MCP Server Platform — Vaishnavi N

MCP Server Architecture showing CSV-driven tool registry and Azure Blob Storage integration

Overview

The MCP (Model Context Protocol) Server Platform is a flexible, production-grade service that exposes AI tools through a unified REST API interface. Built to integrate with Azure AI services, the platform enables seamless tool discovery, execution, and management for large language models and AI agents.

The Problem

Organizations using Azure AI services needed a standardized way to:

Expose custom AI tools to language models without redeploying services
Handle large file uploads and downloads efficiently without memory bottlenecks
Provide async execution for long-running AI operations
Maintain a centralized registry of available tools with version control
Deploy and scale on Kubernetes with minimal operational overhead

Architecture & Design

Core Components

FastAPI REST API: High-performance async API server with automatic OpenAPI documentation and request validation using Pydantic models
CSV-Driven Tool Registry: Dynamic tool discovery system allowing administrators to add new tools by updating a CSV configuration file without code changes
Runtime Module Loading: Python importlib-based system that dynamically loads tool implementations from specified modules at startup
Claim Check Pattern: Efficient handling of large files by storing them in Azure Blob Storage and passing only references through the API
Azure Blob Storage Integration: Secure, scalable storage for tool inputs and outputs with automatic cleanup policies
Azure Key Vault: Centralized secret management for API keys, connection strings, and service credentials

Tool Registry System

The CSV-driven tool registry is a key innovation that enables non-developers to add new capabilities:

tool_name,module_path,description,version,enabled
image_classifier,tools.vision.classifier,Classify images using CLIP,1.0,true
text_summarizer,tools.nlp.summarizer,Summarize long documents,1.2,true
sentiment_analyzer,tools.nlp.sentiment,Analyze text sentiment,1.0,true

The server reads this CSV at startup, validates each entry, and dynamically imports the specified Python modules.
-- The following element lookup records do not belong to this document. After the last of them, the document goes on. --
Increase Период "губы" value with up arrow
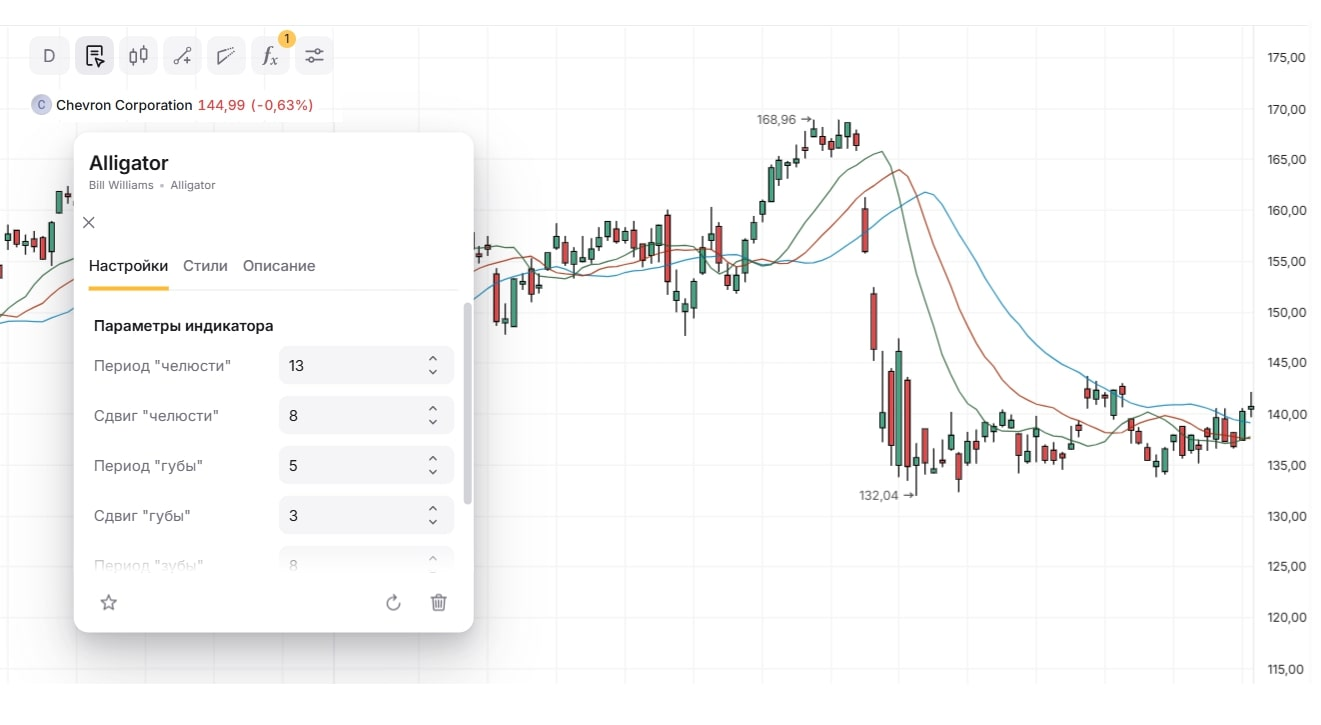 point(433,459)
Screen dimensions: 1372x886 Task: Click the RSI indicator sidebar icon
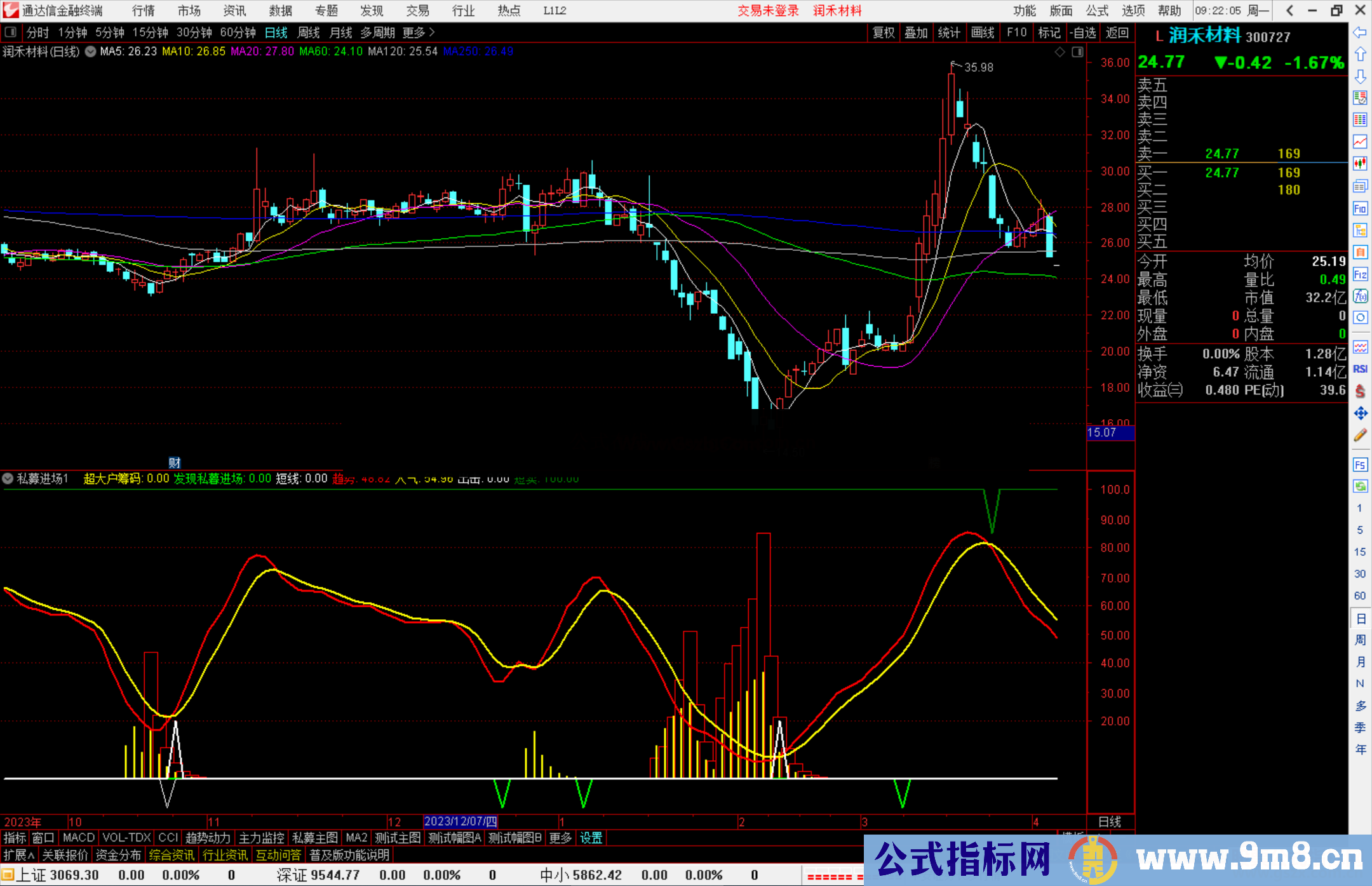pyautogui.click(x=1360, y=369)
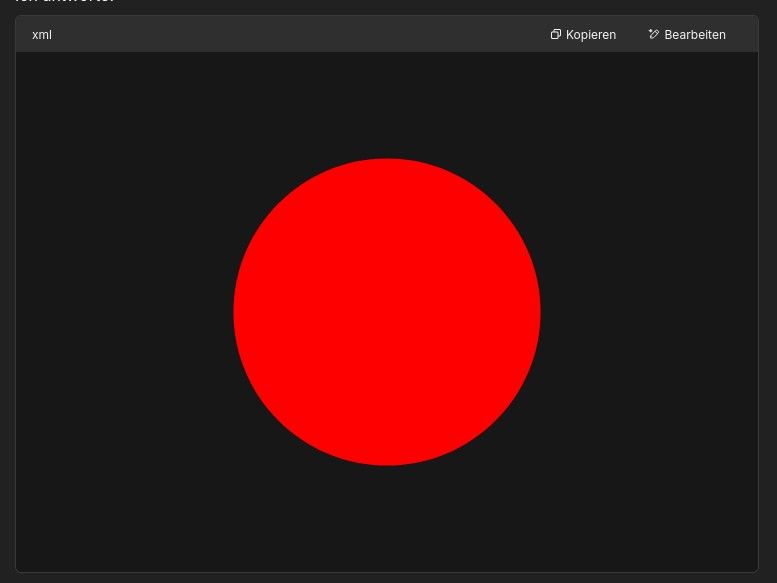
Task: Click the bottom edge of the red circle
Action: coord(387,464)
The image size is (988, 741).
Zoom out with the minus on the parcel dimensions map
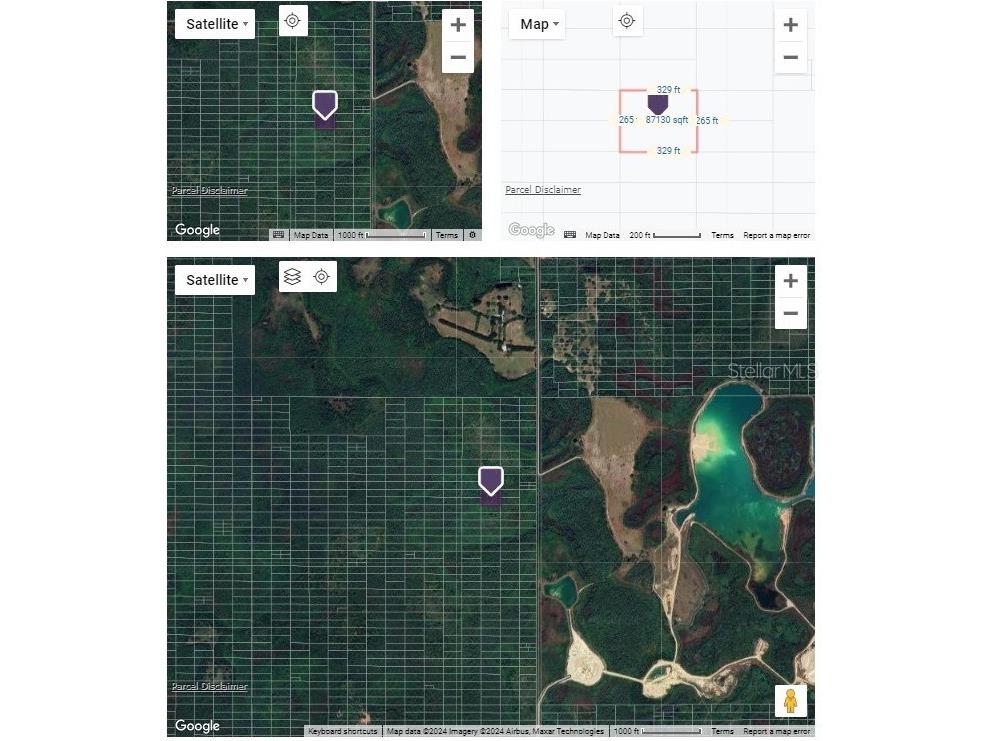tap(790, 57)
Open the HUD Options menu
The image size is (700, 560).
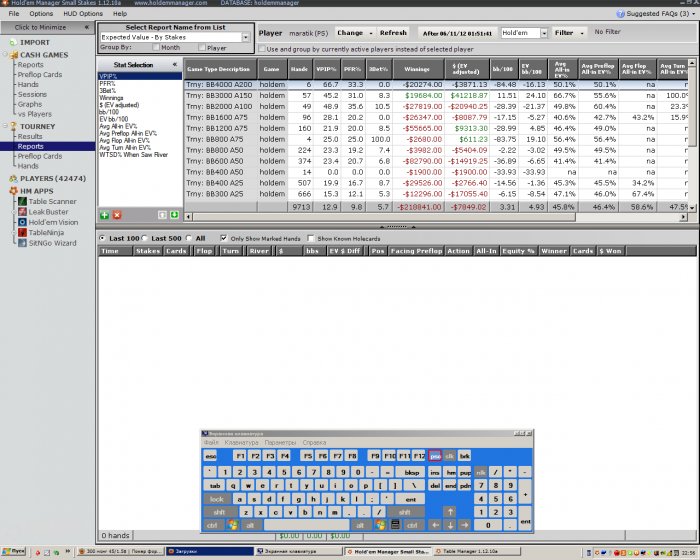(x=83, y=13)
Each tool must implement a standard interface ensuring consistent behavior.

Implementation Highlights

Async Request Handling

All tool executions are async-first to prevent blocking operations:

Used asyncio for I/O-bound operations (API calls, file uploads)
Implemented thread pools for CPU-bound tasks (ML inference)
Added request timeout middleware preventing resource exhaustion
Built retry logic with exponential backoff for transient failures

Secure File Handling

The Claim Check pattern dramatically improved performance and security:

Large files uploaded directly to Azure Blob Storage via SAS tokens
API receives only a blob reference (URI) keeping payloads small
Tools fetch files from Blob Storage only when needed
Automatic cleanup of temporary files after configurable TTL (default 24 hours)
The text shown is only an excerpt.